■ **Task requirements**:
**A)** Give every name signed below a comment in the text on teaching creationism, in the order they appear.
**B)** Reproduce word for word the part of the text on teaching creationism that begins at the words "Andy White, Weston-s-Mare, North" and stops after the words "science is another.".

Of course Professor Reiss should not have resigned, and there should most definitely be a discussion about creationism alongside scientific theories at schools. Our children have to learn about all kinds of religious beliefs at school, whether their parents agree with those beliefs or not. Children are not stupid. If they ask questions, they deserve an answer. If the only answer which can be given is that Creationism is "unscientific" then that is a very poor response, and totally diminishes the reputation of scientists.
Jeanette Stewart, Dingwall, Scotland
Teaching creationism in schools, or even giving it a base as a real theory is akin to informing children that the earth is flat. As the majority of rational thinking people will know, this is not the case! Why people feel the need to justify their existence with what is essentially a made up story is beyond my comprehension. There is enough false information to be found on the internet and on the television, so you would expect that the scientific community would strive to eradicate these archaic beliefs so that our children grow up rational and not tainted by religious fanaticism. Instead, we see the leaders of the scientific education community suggesting that a story be debated as an alternative to a sound scientific theory.
Andy White, Weston-s-Mare, North Somerset
This is not a debate between creationism and evolutionary theory. In fact, the debate is between creationism and the whole of science as we know it. If the universe is less than 10,000 years old, then:
all of geology and biology are wrong; the speed of light has been wrongly calculated, so Einsteinian physics is wrong; the distance and speed of other galaxies has been wrongly calculated, meaning that all of astronomy and therefore Newtonian physics are also wrong. For informed people to challenge accepted scientific orthodoxy on the basis of proper evidence is always healthy, but to debunk the whole of science is another.
S. England, Cardiff
As a scientist, I am thoroughly ashamed of my own breed. Professor Reiss' comments were completely taken out of context. Besides, religion is a very personal spiritual experience. Are you telling me that there are no scientists out there (or in the Royal Society for that matter) who aren't Christians? The more pressing question is how do we acknowledge that both the creationism and Darwinism exist in the classroom, rather than ignore the issue. We let the kids decide for themselves how they reconcile scientific facts and religion.
I am very disappointed with Prof. Reiss' resignation and more for him than for criticism in itself. We also know that evolutionism and creationism don't exclude each other and this was a good reason to keep on discussing the subject within a scientific context
Giuseppe Ragazzoni, Florence, Italy
It is exactly because people do not understand what makes a science and what makes a pseudo-science (like Creationism) that are so many misconceptions surrounding scientific theories such as evolution. The idea that creationism should be discussed if raised in a science lesson seems reasonable; kids need to understand why it's not a science. For the majority, it would hopefully develop the critical thinking skills necessary for sifting though all the misconceptions we're fed through life. Why the Royal Society failed to support him I cannot understand.
Laura Morgan, Jersey, Channel Islands
That the director of education has been forced out of his post for his comments is ridiculous. His only error was that he remained unclear by failing to state that when creationism is discussed, it should be in such a way as to show that it has no basis in science or truth & should therefore be dismissed.

■ **Data excerpts**:
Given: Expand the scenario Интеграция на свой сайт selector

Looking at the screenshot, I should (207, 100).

---

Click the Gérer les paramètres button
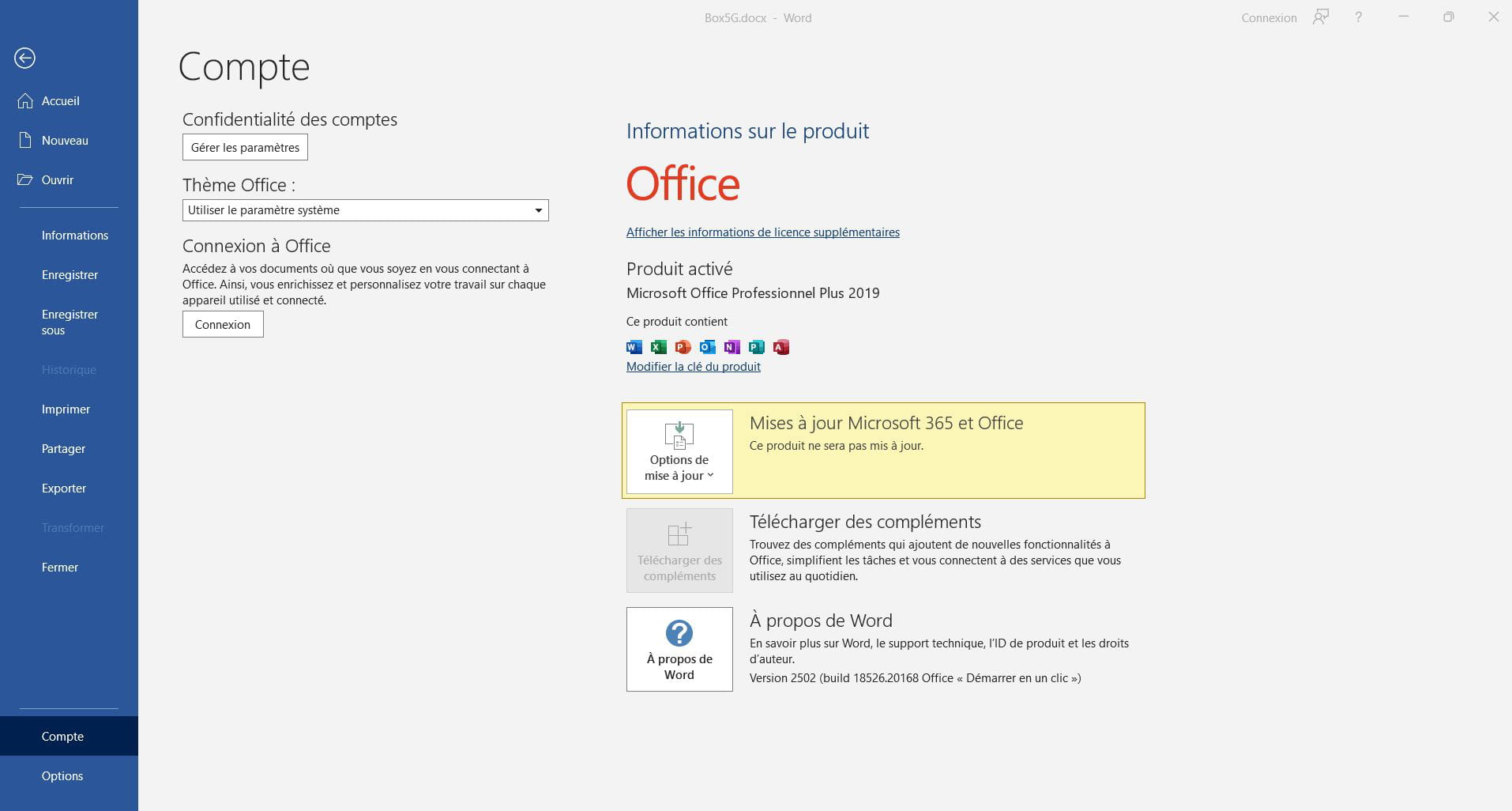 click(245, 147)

■ **Your responses**:
**A)**
Jeanette Stewart
Andy White
S. England
Giuseppe Ragazzoni
Laura Morgan

**B)**
Andy White, Weston-s-Mare, North Somerset
This is not a debate between creationism and evolutionary theory. In fact, the debate is between creationism and the whole of science as we know it. If the universe is less than 10,000 years old, then:
all of geology and biology are wrong; the speed of light has been wrongly calculated, so Einsteinian physics is wrong; the distance and speed of other galaxies has been wrongly calculated, meaning that all of astronomy and therefore Newtonian physics are also wrong. For informed people to challenge accepted scientific orthodoxy on the basis of proper evidence is always healthy, but to debunk the whole of science is another.